Some beginner facts on representaions of $\mathfrak{sl}_3(\mathbb{C})$

Question

Beginning to learn about representations of $\mathfrak{sl}_3(\mathbb{C})$. One starts with a subspace $$\mathfrak{h}=\{\begin{pmatrix} a_1 & 0 & 0\\ 0 &a_2& 0\\ 0 & 0 & a_3\\ \end{pmatrix}:\space a_1+a_2+a_3=0\}\subset \mathfrak{sl}_3(\mathbb{C})$$ Let $V$ be an arbitrary representation of a Lie algebra $\mathfrak{sl}_3$. One takes $\alpha\in \mathfrak{h}^*$ and introduces the space $$V_{\alpha}=\{v\in V:\space \forall H\in \mathfrak{h}\space Hv=\alpha(H)v\}$$
The question is why $V=\bigoplus V_{\alpha}$? Could you please explain this phenomenon?

Answer 1

Talking about the case $\dim V<\infty$ only.

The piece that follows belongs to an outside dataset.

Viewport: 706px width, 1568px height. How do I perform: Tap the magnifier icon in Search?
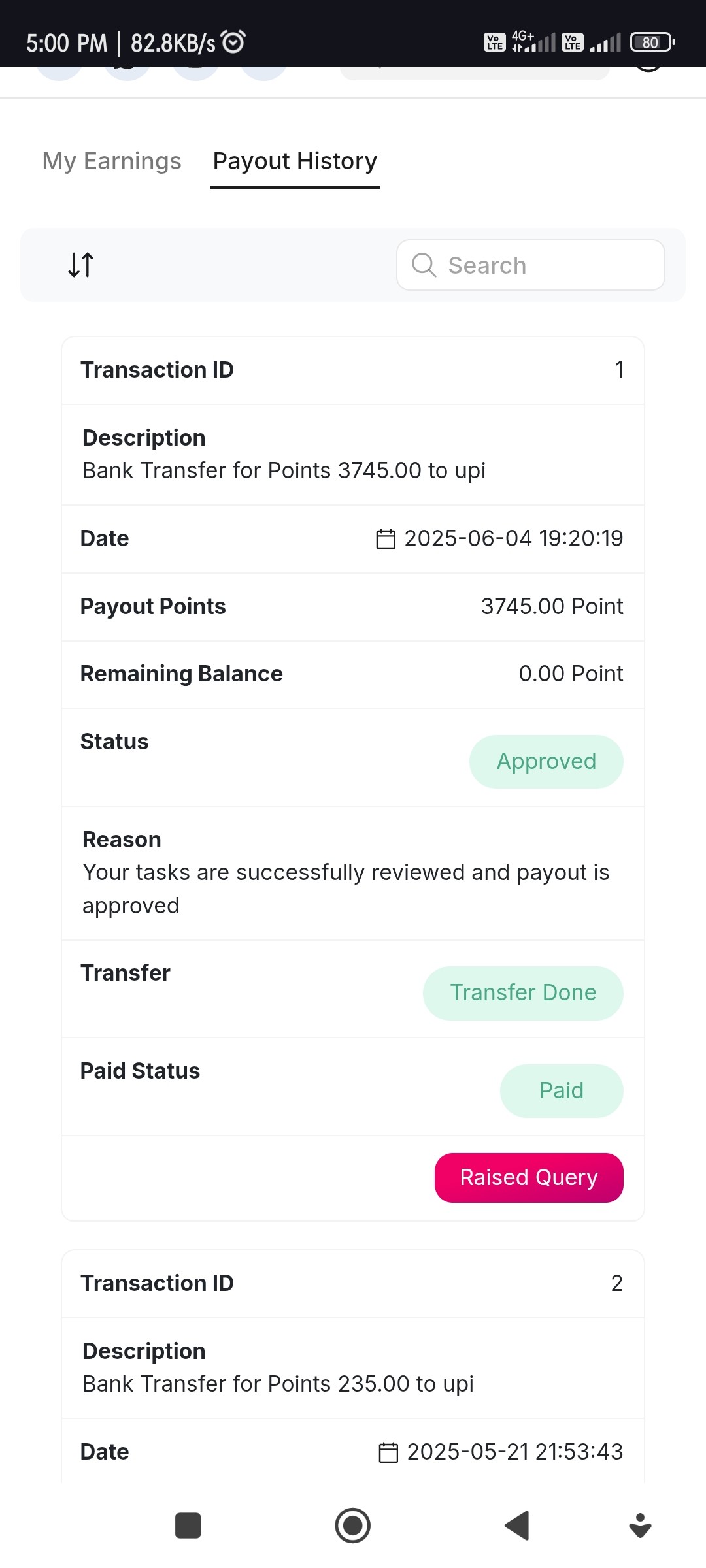[424, 265]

Basically this is because the matrices in the spaces $\mathfrak{h}$ commute with each other. Consequently so do the matrices $\alpha(H), H\in\mathfrak{h}$. With a bit more work you can show that those matrices are also semisimple, i.e. diagonalizable. Whenever you have a commuting set of diagonalizable matrices over an algebraically closed field, they are simultaneously diagonalizable. In other words there is a basis $\mathcal{B}$ of $V$ such that all the matrices $\alpha(H)$ are diagonal w.r.t. $\mathcal{B}$.

Obviously the diagonal elements of $\alpha(H)$ are linear combinations of the entries of $H$ (the representation $\alpha$ is a linear mapping). The subspaces $V_\alpha$ are then spanned by subsets of $\mathcal{B}$. The subset includes those basis elements that correspond to the same linear combination, i.e. an element of $\mathfrak{h}^*$.